Holly Aitken, PhD received a fall 2025 microgrant from the Pediatric Orthopedic Society of North America (POSNA) for her project titled "Bone Remodeling and Contact Stress After Slipped Capital Femoral Epiphysis." This is a one-year project that will begin on December 1, 2025.
Slipped capital femoral epiphysis (SCFE) is a common disorder affecting adolescent patients in which the epiphysis separates from the metaphysis of the femoral neck. The proximal femoral epiphysis remains in the acetabulum, while the metaphysis rotates anteriorly, externally, and into extension. It can be a devastating injury with necrosis of the femoral head and rapid progression of hip arthritis even when managed urgently and appropriately.

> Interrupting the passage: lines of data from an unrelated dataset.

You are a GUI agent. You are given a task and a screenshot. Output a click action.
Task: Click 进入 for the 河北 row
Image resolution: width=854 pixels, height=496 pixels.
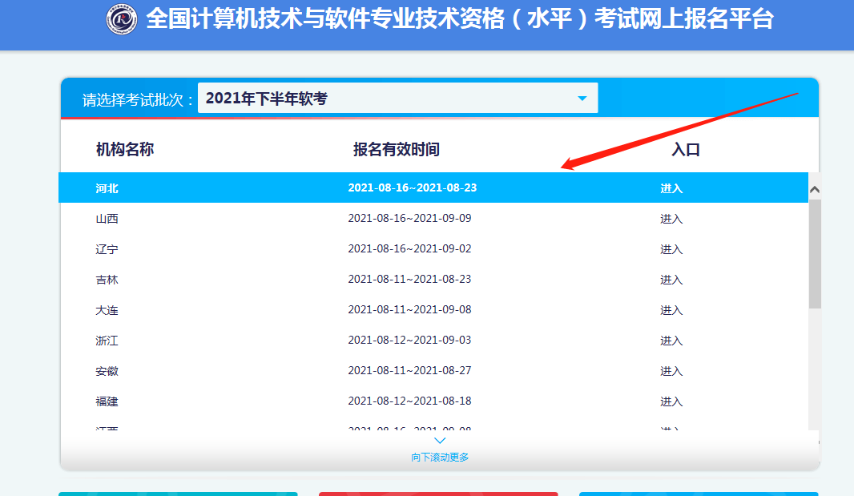click(671, 188)
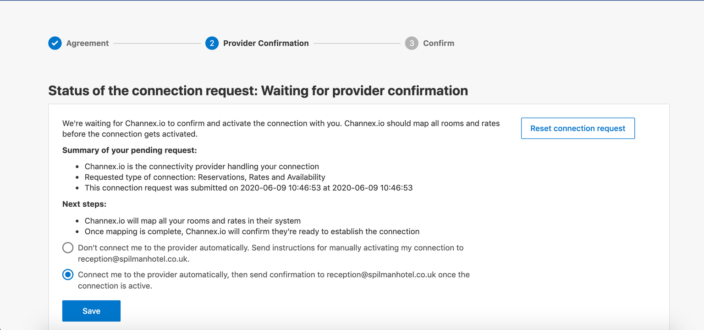
Task: Select the Don't connect me automatically radio button
Action: coord(68,248)
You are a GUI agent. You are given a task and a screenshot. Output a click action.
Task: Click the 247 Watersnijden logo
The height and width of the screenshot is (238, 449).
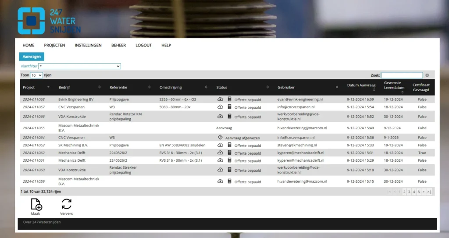[x=49, y=21]
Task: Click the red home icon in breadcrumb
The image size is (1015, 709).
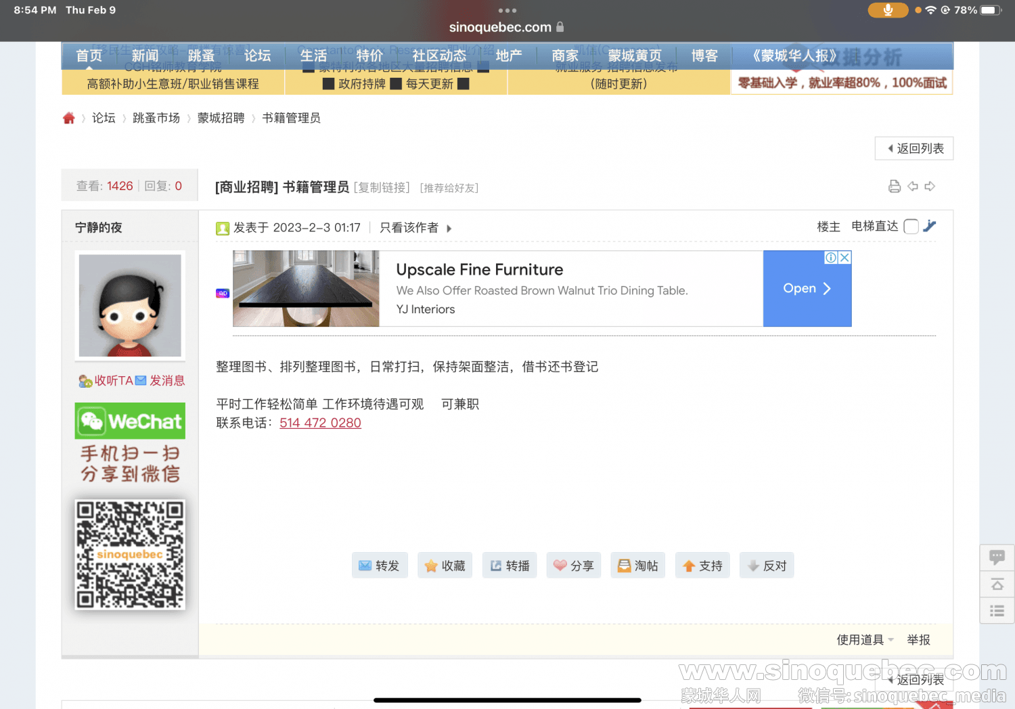Action: 69,118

Multiple operative interventions have been proposed as possible management options, but these surgical interventions all impart modest morbidity and have shown variable outcomes depending on timing and the type of intervention. Some of the more conservative approaches, such as in-situ pinning, stabilize the hip from further changes in shape, but at the same time make permanent the changes in shape that have occurred to date. This permanently alters the mechanics of the hip and can create extra-articular impingement and intra-articular contact stress elevations, both of which are concerning for premature osteoarthritis development. Bony remodeling of the pinned hip is expected given its skeletal immaturity, but the extent of that remodeling is unpredictable and governs the need for additional surgical procedures to minimize future osteoarthritis risk.
This study aims to quantify bone remodeling approximately 5 years after in-situ pinning of the post-SCFE hip and any associated changes in hip contact stress. Identifying how post-SCFE hips remodel and change contact mechanics would provide guidance for surgeons regarding when to intervene with secondary procedures needed to correct residual or remodeled deformity.
To achieve this aim, new research-specific pelvis CT scans of individuals approximately 5 years after development of a SCFE deformity will be collected, from which patient-specific bony geometry can be obtained to create 3D SCFE hip-specific models. From these models, contact stresses will be computed using a validated discrete element analysis (DEA) methodology, and 3D coverage angles around the acetabulum and regional joint sphericity/congruity will be calculated. The contact stress and coverage/congruity data will then be compared to contact stresses and coverage/congruity measures obtained from 3D hip models created from each patient’s existing clinical imaging that was acquired at the time of initial SCFE deformity. It is anticipated that hip joints that remodel towards a more spherical joint articulation will have decreased contact stress after 5 years. Data generated by this pilot project will be used to design a statistically powered investigation of common remodeling patterns and their correlations to contact stresses.